An einem der Stände außerhalb des Musiksaals vermarktet sich eine weitere Band: "The Forgotten Sons of Ben Cartwright". Mit Cover-Versionen von altbekannten Country Hits versucht die Gruppe aus Niedersachsen ihr Publikum emotional anzusprechen. Im Vordergrund steht dabei der Spaßfaktor, bekräftigt Kay Dee Cartwright, einer der Gründungsmitglieder der Band. "Wir sind eine Country Partyband und spielen Musik, die die Leute mögen, wo die Leute tanzen, wo die Leute feiern." Auf die Frage, was ihn am Country so reizt, sagt Cartwright: "Country Musik ist ja in irgendeiner Form auch eine Volksmusik. Aber die deutsche Volksmusik liegt uns nicht so nahe, da weichen wir gerne nach Amerika aus."
Country in Europa
Marion Freier geht es ähnlich. Sie ist eine der Veranstalterinnen des CMM und eingefleischter Country Fan. Für die 56-Jährige ist Country nicht nur Musik oder in ihrem Fall auch Arbeit, sondern vielmehr ein Lebensgefühl: "Country Musik ist eine der wenigen Musikrichtungen, die man den ganzen Tag lang hören kann, ohne aggressiv zu werden, weil sie eben sehr vielschichtig ist. Man hat rockige Elemente, akustische Sachen, man hat was Flottes und auch was Langsames", schildert Freier und betont, dass der Country auch eine berechtigte Heimat in Europa hat.

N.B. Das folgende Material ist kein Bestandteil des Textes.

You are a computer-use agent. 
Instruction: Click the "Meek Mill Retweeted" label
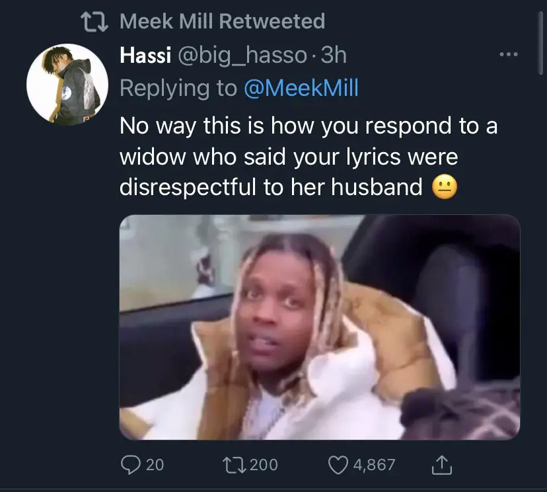pyautogui.click(x=223, y=22)
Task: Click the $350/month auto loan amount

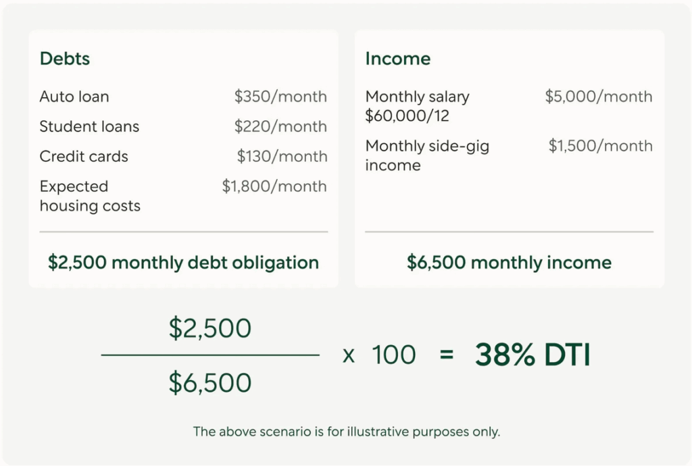Action: pyautogui.click(x=280, y=97)

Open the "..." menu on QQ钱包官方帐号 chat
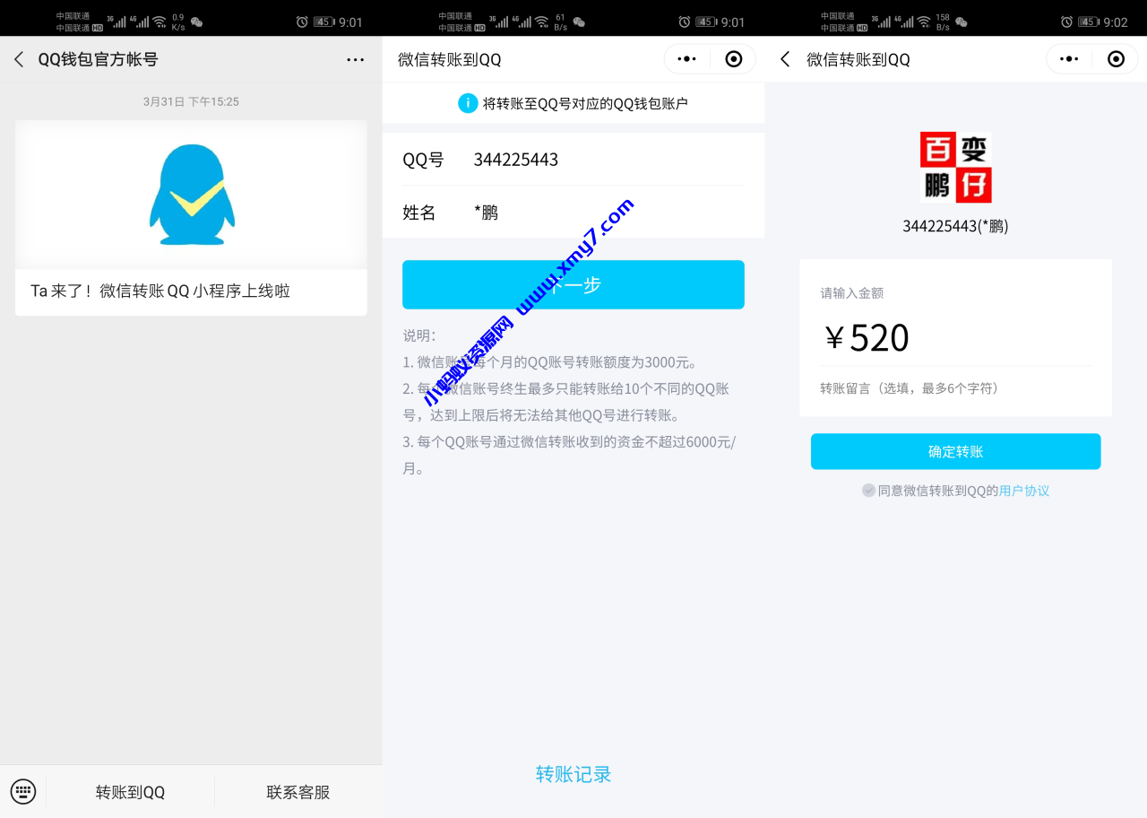point(355,59)
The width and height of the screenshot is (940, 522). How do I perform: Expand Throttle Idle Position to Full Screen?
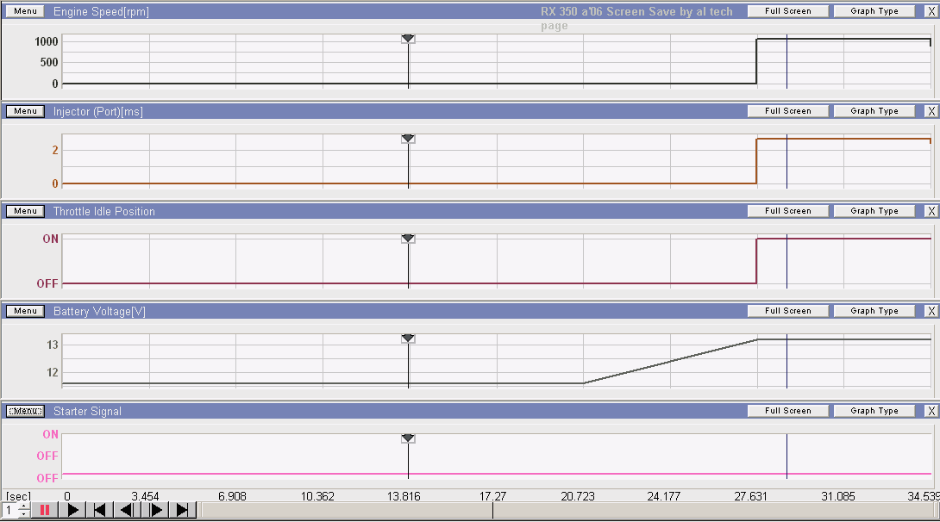787,211
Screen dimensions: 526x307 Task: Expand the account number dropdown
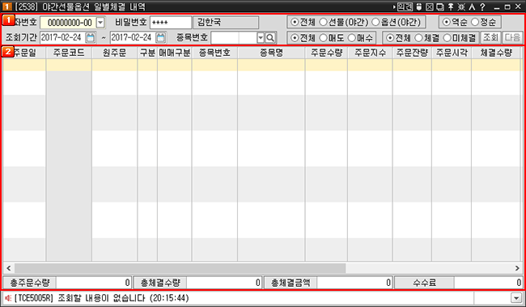100,23
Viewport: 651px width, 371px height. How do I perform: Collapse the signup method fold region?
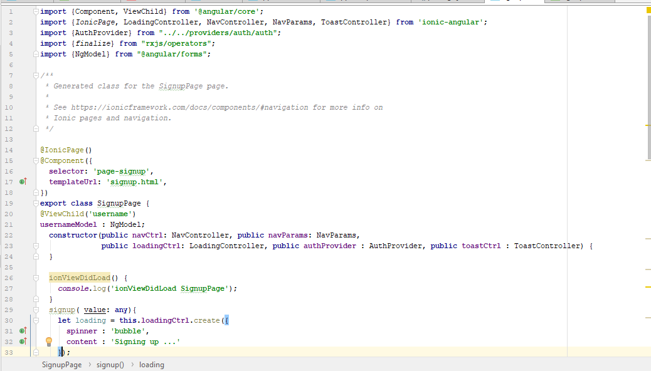36,310
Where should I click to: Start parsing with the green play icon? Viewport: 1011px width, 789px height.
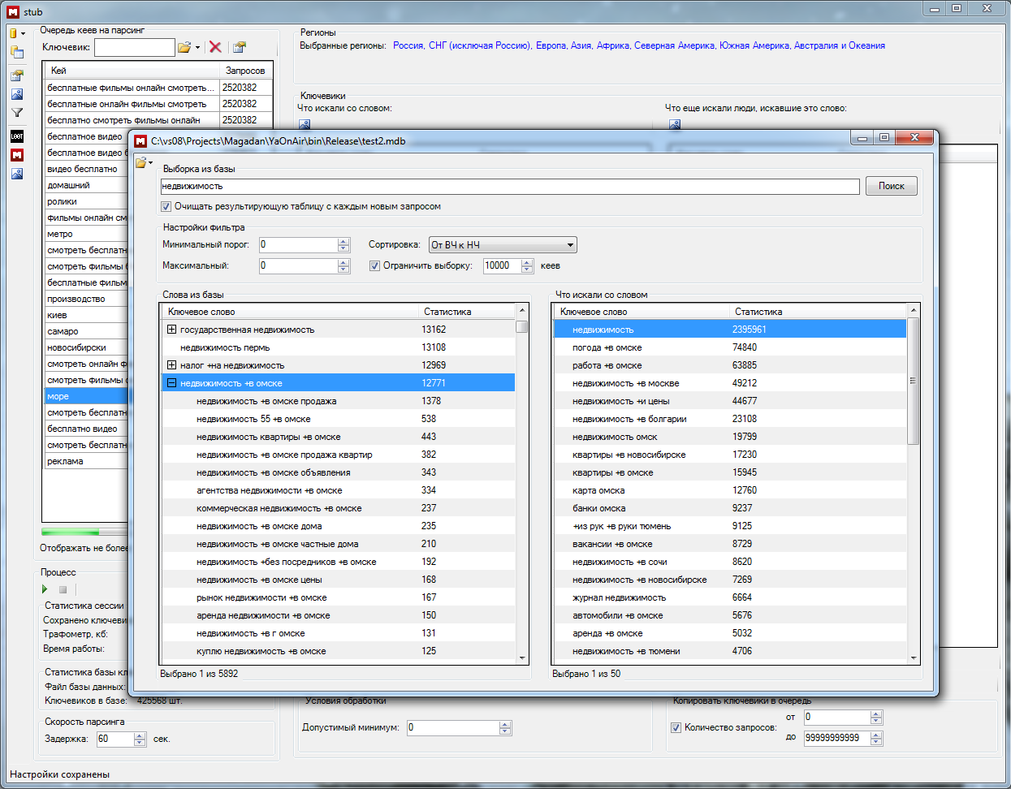pyautogui.click(x=45, y=589)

"Country Musik ist eigentlich in Europa sehr beliebt. Das wissen nur die wenigsten, weil in den Medien das Thema ein bisschen stiefmütterlich behandelt wird. Es gibt unheimlich viele Livemusik-Events, Vereine, Tanzclubs oder Line-Dance-Kurse. Und das ist nicht nur in Deutschland so, sondern in ganz Europa, gerade in Skandinavien, Großbritannien und in den Benelux Ländern. Man muss halt nur wissen wo."
In der Heimat des Country war Marion Freier bislang noch nicht. Ein guter Anlass wäre vielleicht das zehnjährige Jubiläum des "Country Music Meetings" im kommenden Jahr. Sie möchte gern nach Nashville im Bundesstaat Tennessee und nach Texas. "Da werde ich ganz neidisch, wenn Sie mir sagen, dass sie in Texas gelebt haben", gesteht sie mir. "Das hatte ich mir aber bei Ihren Stiefeln auch schon gedacht. Die sehen nämlich richtig echt aus."